JT’s always watching without watching—to see how far he can push the limits to get the last drop of gas out of the tank and he’s got the deft sleight of hand of a card dealer or magician. He’ll swap out weights in the middle of a routine for heavier ones and deny it, but because I believe I can lift what I’ve been given, I can.
“Okay, get down on your elbows in a plank and do this,” JT says, now demonstrating yet another maneuver that no actual human being would do. “Do it yourself,” I say just to mess with him, but I do as I’m told. Supervision is nice. Not being in charge is a relief.
Maybe we laugh so much because straining against resistance, having someone to catch you when you have to let go, doesn’t just make you stronger, it lifts burdens you didn’t know you were carrying, frees your heart. Makes room for the new.
If there is a God, and in my experience, there is, he’s definitely at the gym. In this environment of communing, of partnership, you are worthy, you are forgiven. You can lift 12-pound free weights. You can say no to what doesn’t serve you and yes to what does.
“You did good today,” JT says as I get ready to leave. He takes a swig from a water bottle on his desk and squints at me appraisingly in the afternoon light. “Do you know that because you’re my last client on Friday the weekend always starts off with something fun?”
It’s a casual remark whether or not it is true. Even if it’s false flattery, I’m affected by it. I’m ridiculous. I love the idea of making someone else happy just being myself, without giving something away in exchange. Yet every molecule in my being wants to deflect the intimacy of being liked, (really? still?), wants to make a joke, then walk out the door. But here at the gym, I can do whatever I believe I can. So, I smile in the mirror and say, “Yes.”
Laura J. Oliver is an award-winning developmental book editor and writing coach, who has taught writing at the University of Maryland and St. John’s College. She is the author of The Story Within (Penguin Random House). Co-creator of The Writing Intensive at St.

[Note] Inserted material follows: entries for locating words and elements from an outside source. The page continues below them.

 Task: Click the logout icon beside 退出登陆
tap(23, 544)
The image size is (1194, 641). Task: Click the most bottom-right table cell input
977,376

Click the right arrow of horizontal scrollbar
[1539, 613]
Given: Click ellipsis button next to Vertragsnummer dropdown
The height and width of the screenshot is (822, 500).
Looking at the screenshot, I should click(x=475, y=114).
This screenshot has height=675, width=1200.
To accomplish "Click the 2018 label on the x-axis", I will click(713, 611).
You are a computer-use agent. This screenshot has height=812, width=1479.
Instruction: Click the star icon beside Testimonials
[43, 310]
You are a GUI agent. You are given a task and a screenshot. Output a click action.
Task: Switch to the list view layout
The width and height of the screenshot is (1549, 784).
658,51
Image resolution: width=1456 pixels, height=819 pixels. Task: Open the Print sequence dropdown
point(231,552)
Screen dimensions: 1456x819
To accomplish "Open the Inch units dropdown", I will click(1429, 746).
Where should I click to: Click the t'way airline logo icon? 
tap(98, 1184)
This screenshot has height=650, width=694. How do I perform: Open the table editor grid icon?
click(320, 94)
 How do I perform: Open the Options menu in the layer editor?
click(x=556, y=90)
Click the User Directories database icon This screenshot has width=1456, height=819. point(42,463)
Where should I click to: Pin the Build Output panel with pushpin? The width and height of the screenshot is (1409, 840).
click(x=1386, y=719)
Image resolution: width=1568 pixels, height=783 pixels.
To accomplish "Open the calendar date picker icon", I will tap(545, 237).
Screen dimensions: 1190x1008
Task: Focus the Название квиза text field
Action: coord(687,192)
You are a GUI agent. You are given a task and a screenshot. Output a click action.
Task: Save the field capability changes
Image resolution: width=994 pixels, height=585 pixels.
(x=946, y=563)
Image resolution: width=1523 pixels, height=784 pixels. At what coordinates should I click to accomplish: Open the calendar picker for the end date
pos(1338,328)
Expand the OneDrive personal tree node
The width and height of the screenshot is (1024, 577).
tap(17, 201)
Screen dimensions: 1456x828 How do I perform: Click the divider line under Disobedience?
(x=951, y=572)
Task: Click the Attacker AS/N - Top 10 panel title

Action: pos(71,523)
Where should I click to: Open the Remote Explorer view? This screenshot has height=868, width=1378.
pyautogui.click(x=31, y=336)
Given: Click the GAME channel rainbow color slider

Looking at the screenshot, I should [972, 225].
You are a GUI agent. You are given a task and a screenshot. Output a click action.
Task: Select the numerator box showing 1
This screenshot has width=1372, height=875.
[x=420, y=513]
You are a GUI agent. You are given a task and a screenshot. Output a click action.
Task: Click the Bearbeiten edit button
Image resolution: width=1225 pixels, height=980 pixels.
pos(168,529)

John’s College, she is the recipient of a Maryland State Arts Council Individual Artist Award in Fiction, an Anne Arundel County Arts Council Literary Arts Award winner, a two-time Glimmer Train Short Fiction finalist, and her work has been nominated for a Pushcart Prize. Her website can be found here.
Letters to Editor
Lyn Banghart says
“The brain believes what you tell it. (Did you know that we are affected by false flattery even when we know it is false?) And rather than contradict a negative statement— “I’m unworthy, unforgiven—oh, and I can’t lift 12-pound free weights,” your brain will look for evidence that those things are true because you said they were. So, tell only your best and brightest stories about yourself and about everyone because they are more than words, they are energy. ”
I am holding on to this little bit!!
Laura Oliver says
Thank you, Lyn. Tell your brightest stories. They are the light by which you see.